(Collected data)
----------------

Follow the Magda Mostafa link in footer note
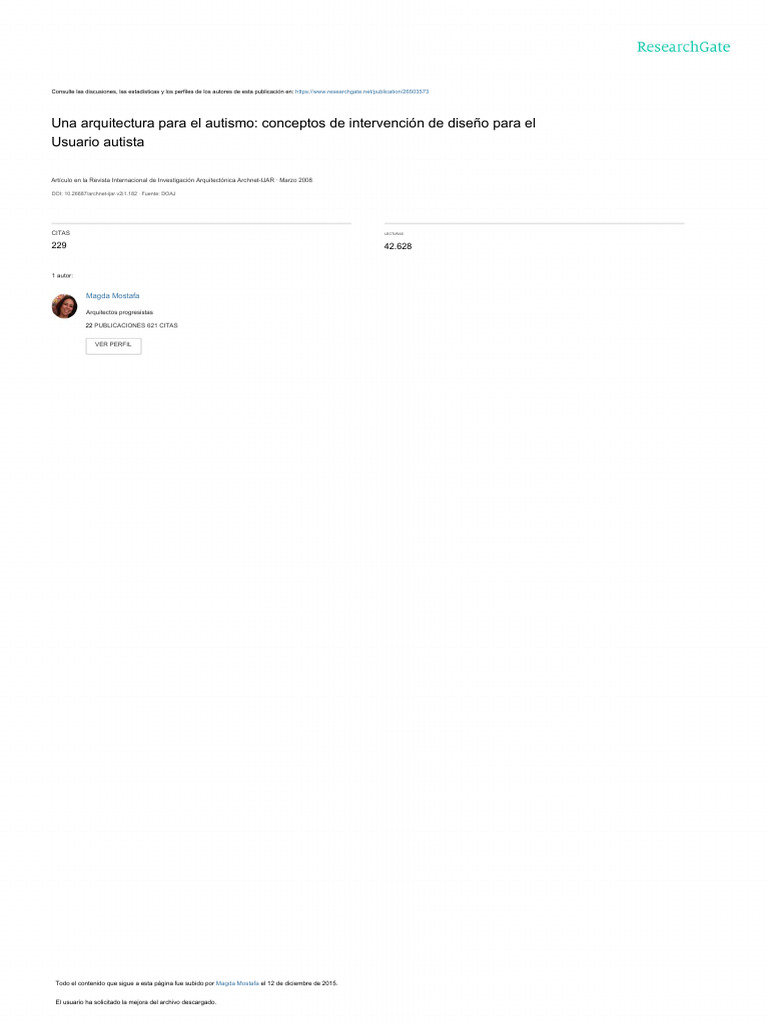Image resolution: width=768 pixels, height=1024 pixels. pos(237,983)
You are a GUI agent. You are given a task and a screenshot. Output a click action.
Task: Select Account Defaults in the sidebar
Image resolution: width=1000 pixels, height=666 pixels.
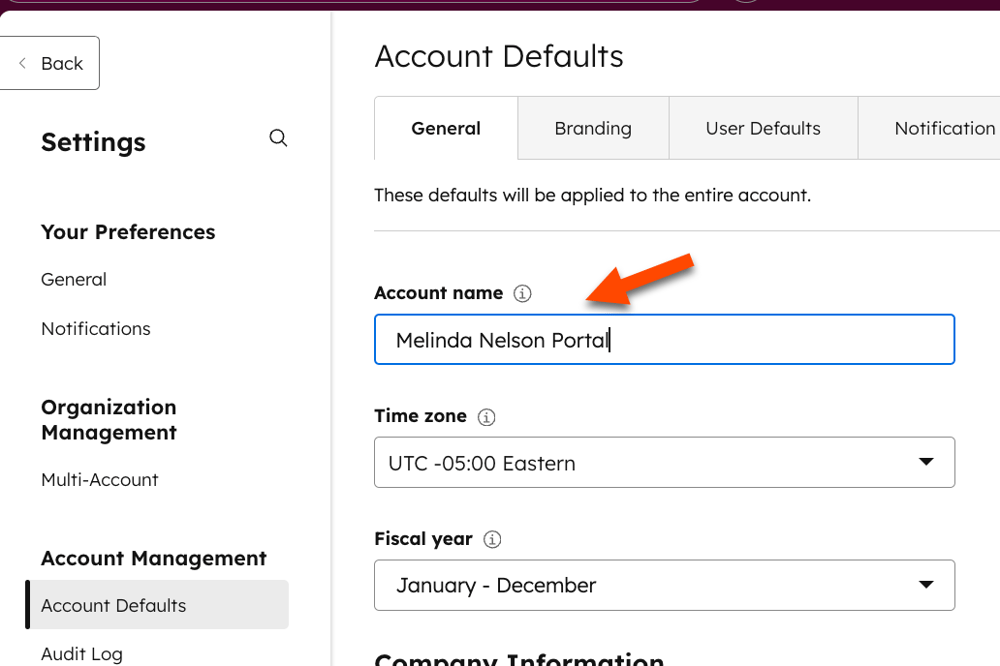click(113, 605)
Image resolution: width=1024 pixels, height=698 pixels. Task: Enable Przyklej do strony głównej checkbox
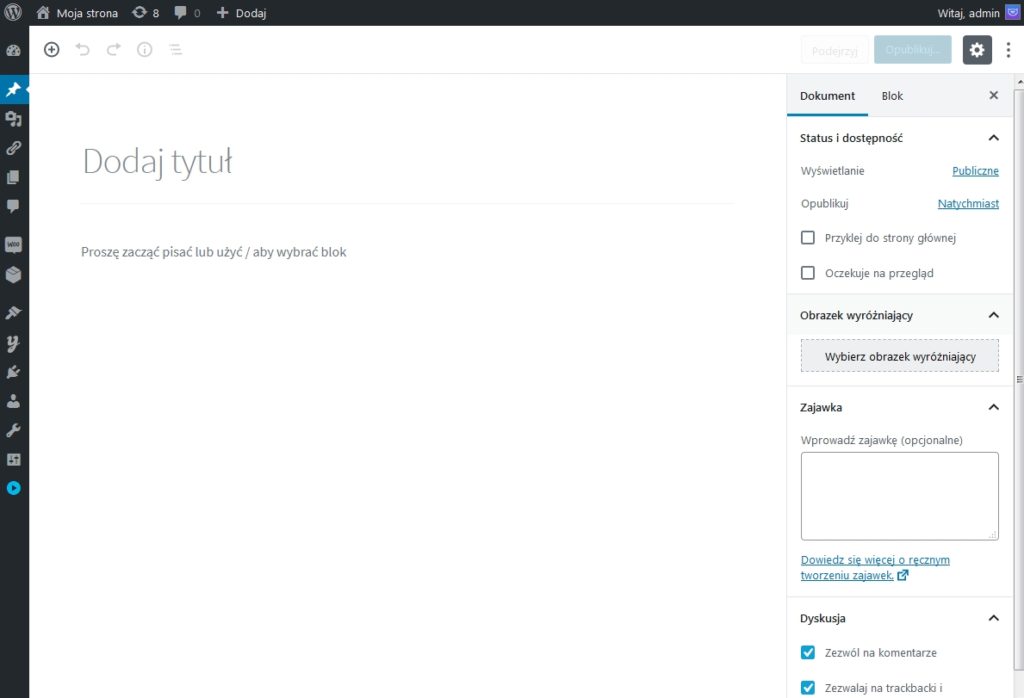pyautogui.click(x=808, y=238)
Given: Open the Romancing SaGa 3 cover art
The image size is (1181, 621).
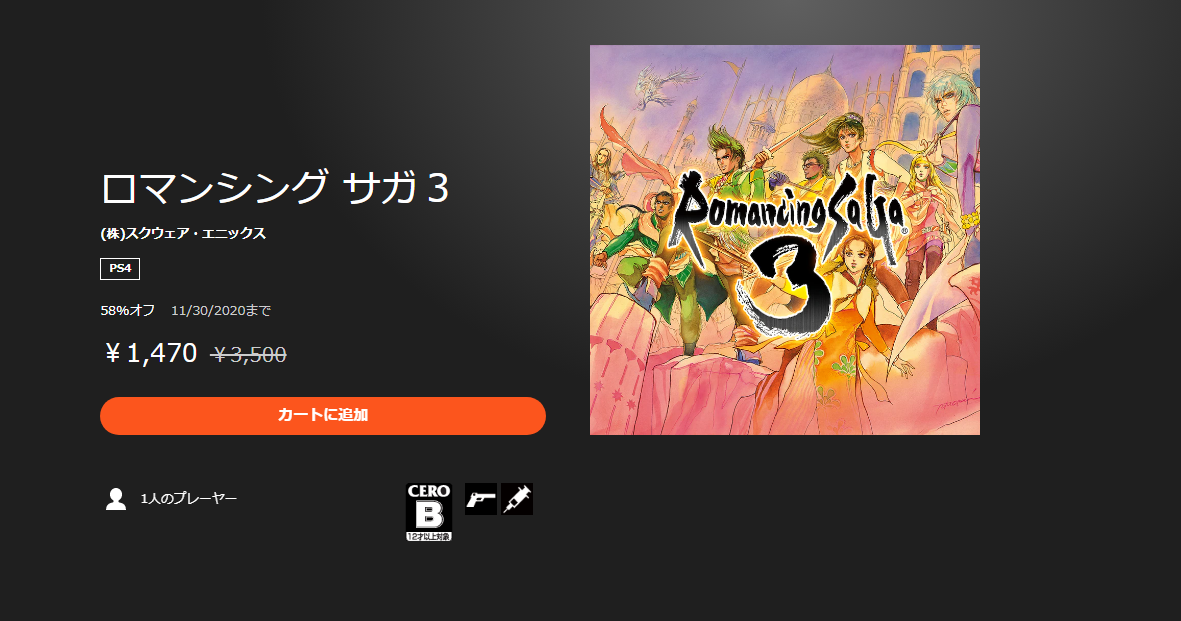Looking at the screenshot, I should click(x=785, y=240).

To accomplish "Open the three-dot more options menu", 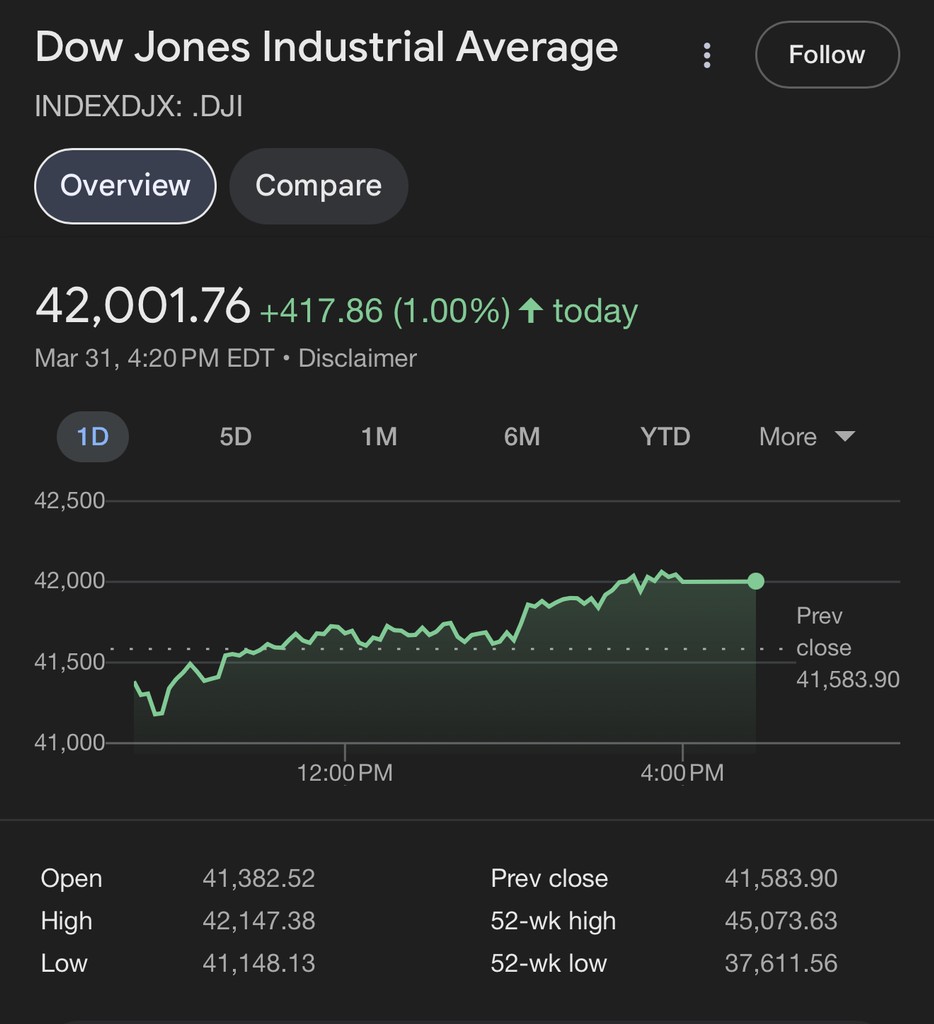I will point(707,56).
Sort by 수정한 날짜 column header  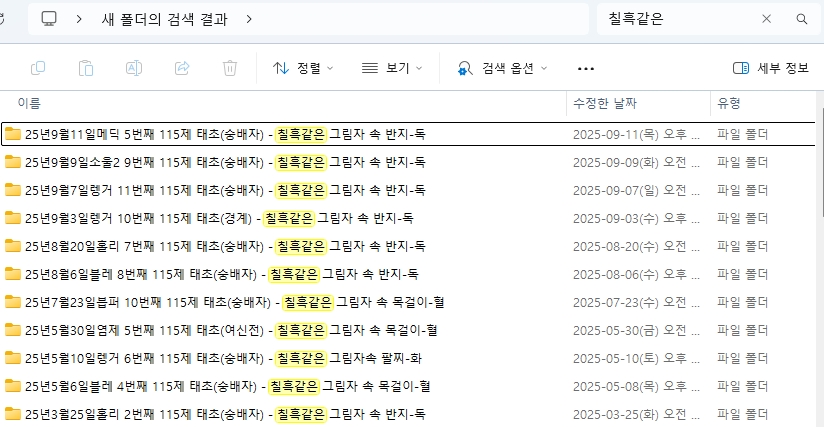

----------------

What you will do:
Working from the entries above, reproduce exactly and only the lines beginning with the line that has "Image resolution: width=1000" and ending with the line that has "Given: Open the Romancing SaGa 3 cover art"; omit all pictures.

Written answer:
Image resolution: width=1000 pixels, height=666 pixels.
click(113, 605)
Image resolution: width=1024 pixels, height=698 pixels. Task: Enable Przyklej do strony głównej checkbox
pyautogui.click(x=808, y=238)
Given: Open the Romancing SaGa 3 cover art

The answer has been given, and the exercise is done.